FOR THE GREATER GOOD

The negotiating advice Sheryl Sandberg hates giving women—but needs to

By Leah Fessler

At a recent forum on women’s economic opportunity, Facebook chief operating officer and Lean In author Sheryl Sandberg fielded a difficult question: What advice do you have for women working to launch a new business, in terms of overcoming discrimination they may face in receiving funding? 

She offered the audience an answer, but it was one she was sorry to provide.

“I want to be clear, I’m about to give advice that I don’t want to give, because I don’t want these biases to exist. But the best way to get rid of these biases is to get women to negotiate well …” she said. To that end, she advised that women seeking a raise or promotion frame the negotiation in terms of the collective benefit to the organization, rather than just in terms of why she ought to be recognized.

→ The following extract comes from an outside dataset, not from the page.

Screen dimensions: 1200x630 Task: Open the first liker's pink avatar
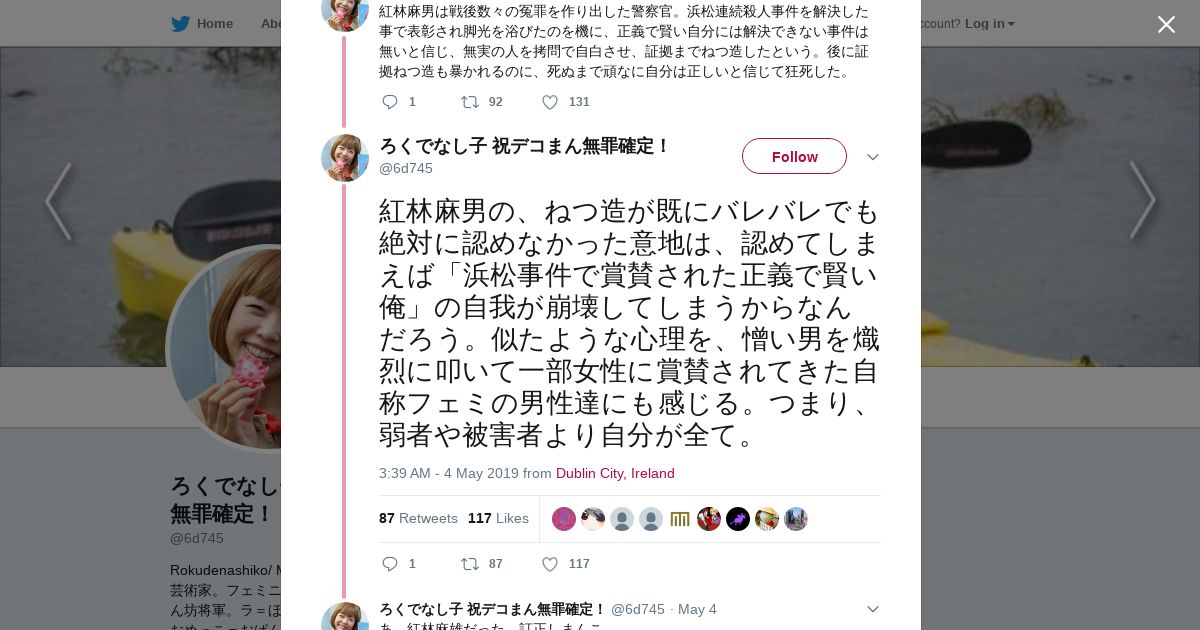tap(564, 519)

“If you are negotiating for a raise and you are a man, you can walk in and say ‘I deserve this.’ That will not backfire on you,” Sandberg said at the Oct. 19 forum at Stanford University, which was hosted by The Hamilton Project at the Brookings Institution, LeanIn.Org, and Stanford Law School. “We know the data says it will backfire on a woman. So I think along with saying ‘I deserve this,’ [women should explain] that, you know, ‘This is important for [my] performance,’ and ‘This will make [me] more effective as a team member.'”

The advice essentially draws on one of the most universal stereotypes—that women should be communal-minded, always giving to others, while men should be leaders. This trope is why “when a woman leads, or when a girl leads, we call her bossy and aggressive, and when a boy leads, it’s fine,” Sandberg says. It’s also one reason why women see less success negotiating for raises and VC funding: because in these circumstances, they’re generally negotiating for themselves, not others.

Ideally, men would be more team-based in their negotiations, too. “Everyone being more communal would be a welcome change,” Sandberg says.

Until that day comes, it’s unfair to put a special burden on women to negotiate communally. But if it leads to advancement, then it at least puts them in a better position to level the playing field once they’ve attained the power they deserve.